DATA FOR THE TASK section start

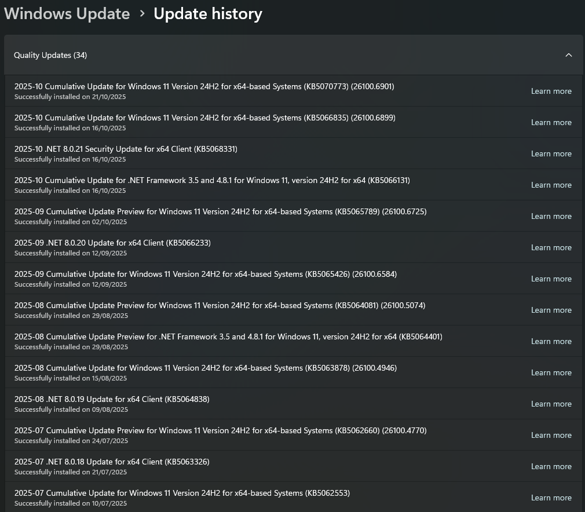Image resolution: width=585 pixels, height=512 pixels.
Task: View Learn more for KB5066233 .NET 8.0.20
Action: click(x=551, y=247)
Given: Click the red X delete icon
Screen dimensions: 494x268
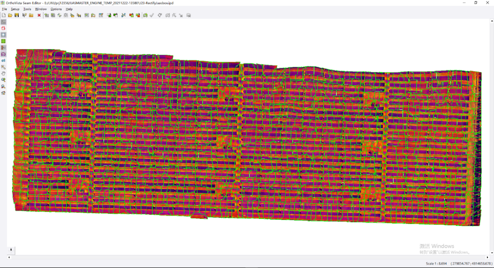Looking at the screenshot, I should click(39, 15).
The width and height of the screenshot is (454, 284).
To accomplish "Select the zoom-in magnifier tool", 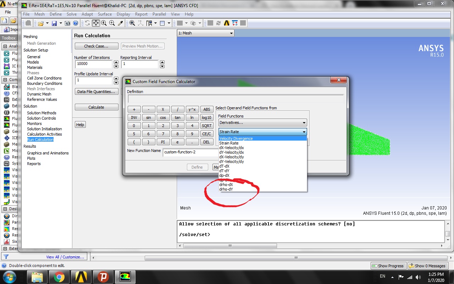I will [112, 23].
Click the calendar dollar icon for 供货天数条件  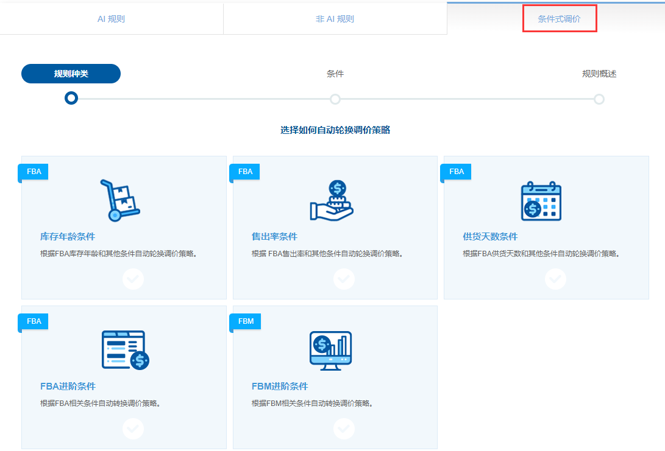[x=541, y=201]
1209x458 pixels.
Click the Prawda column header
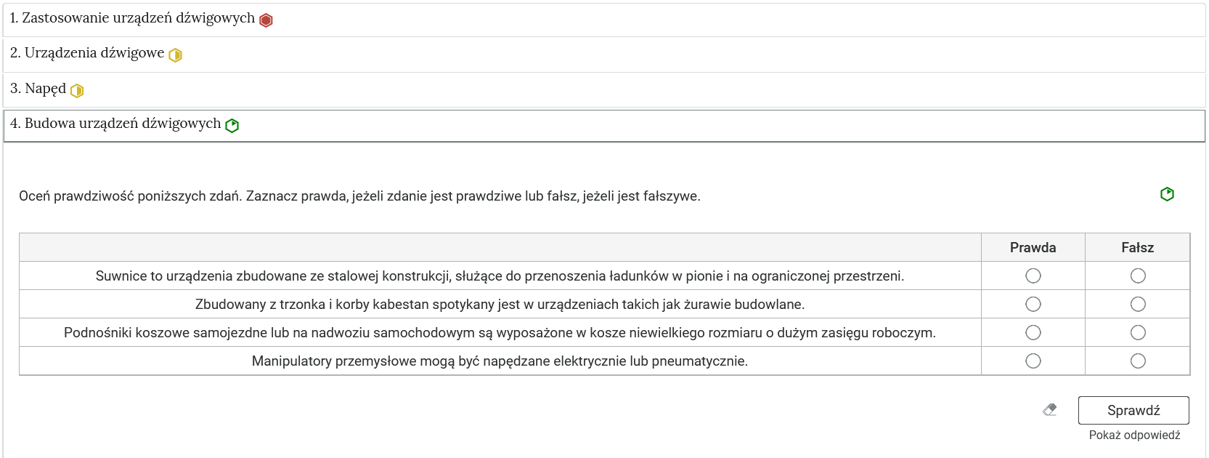(1033, 247)
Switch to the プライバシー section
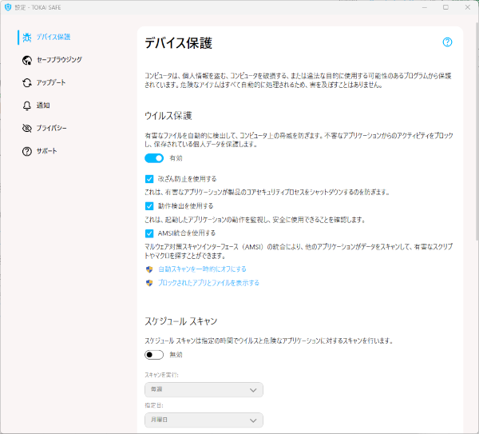 click(x=52, y=128)
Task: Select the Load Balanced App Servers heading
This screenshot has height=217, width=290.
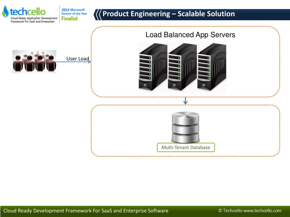Action: click(x=190, y=35)
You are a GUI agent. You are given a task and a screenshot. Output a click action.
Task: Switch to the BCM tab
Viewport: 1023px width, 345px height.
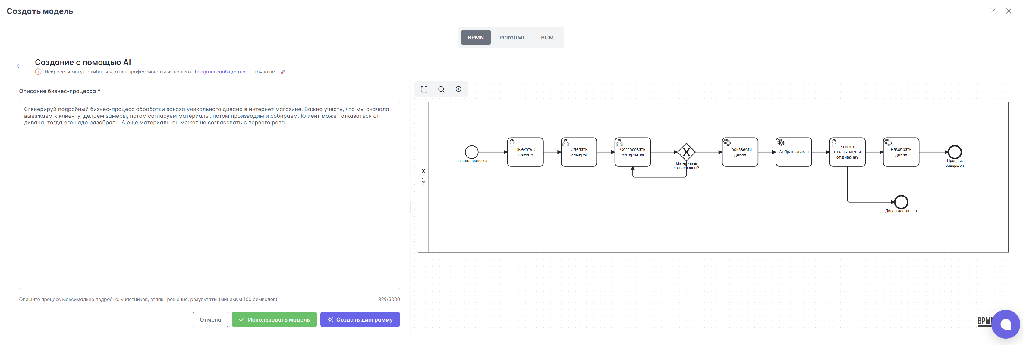click(x=547, y=37)
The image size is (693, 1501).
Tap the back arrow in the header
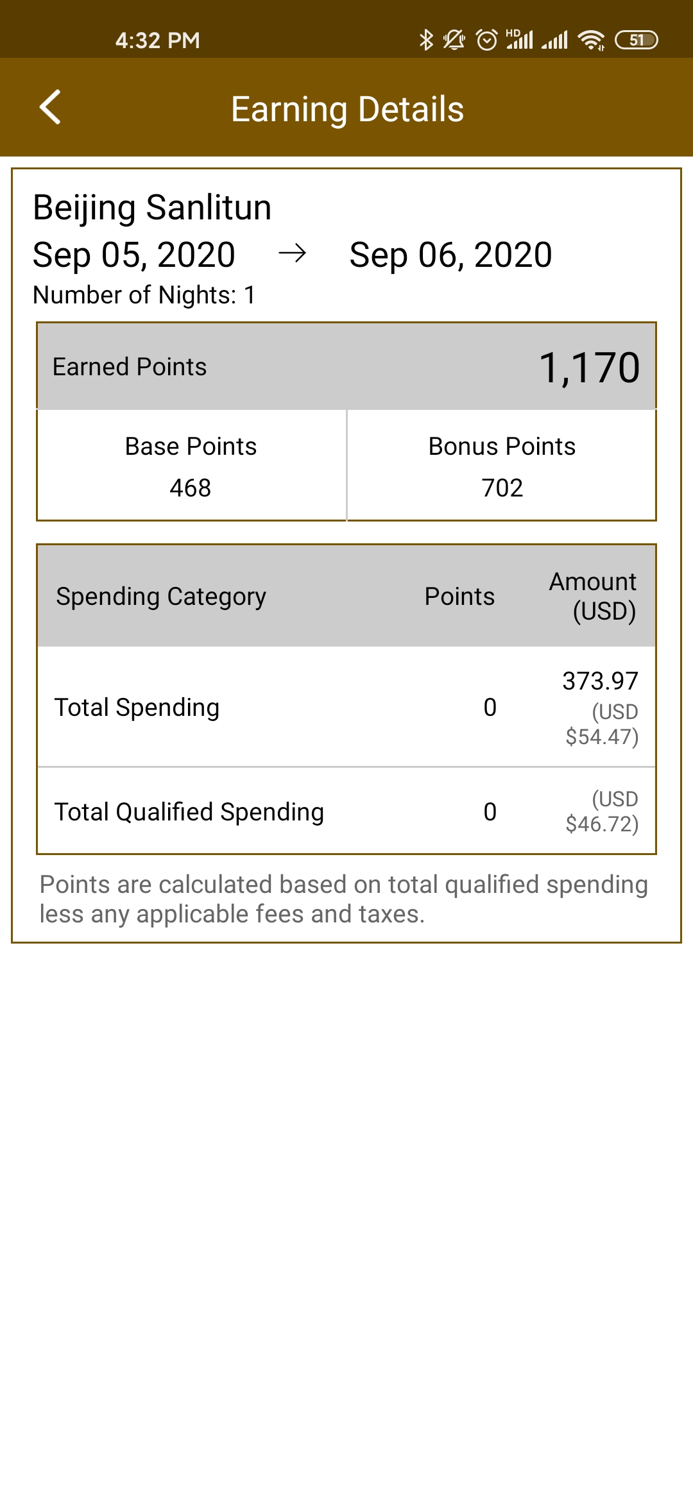[50, 106]
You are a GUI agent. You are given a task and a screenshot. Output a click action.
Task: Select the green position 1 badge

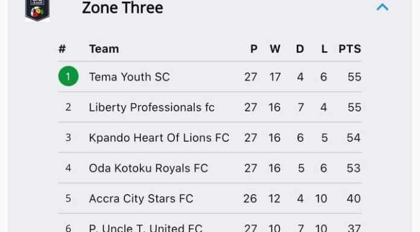68,77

DATA FOR THE TASK section end

ACTIVITY: The copy should begin at the line containing "Viewport: 1023px width, 345px height." and end at the last line of the data above; please restate those lines word for word without the pictures.

TASK ANSWER:
Viewport: 1023px width, 345px height.
click(x=547, y=37)
The image size is (693, 1501).
Tap the back arrow in the header
[50, 106]
You are a GUI agent. You are given a task and a screenshot. Output a click action.
Task: Select the green position 1 badge

68,77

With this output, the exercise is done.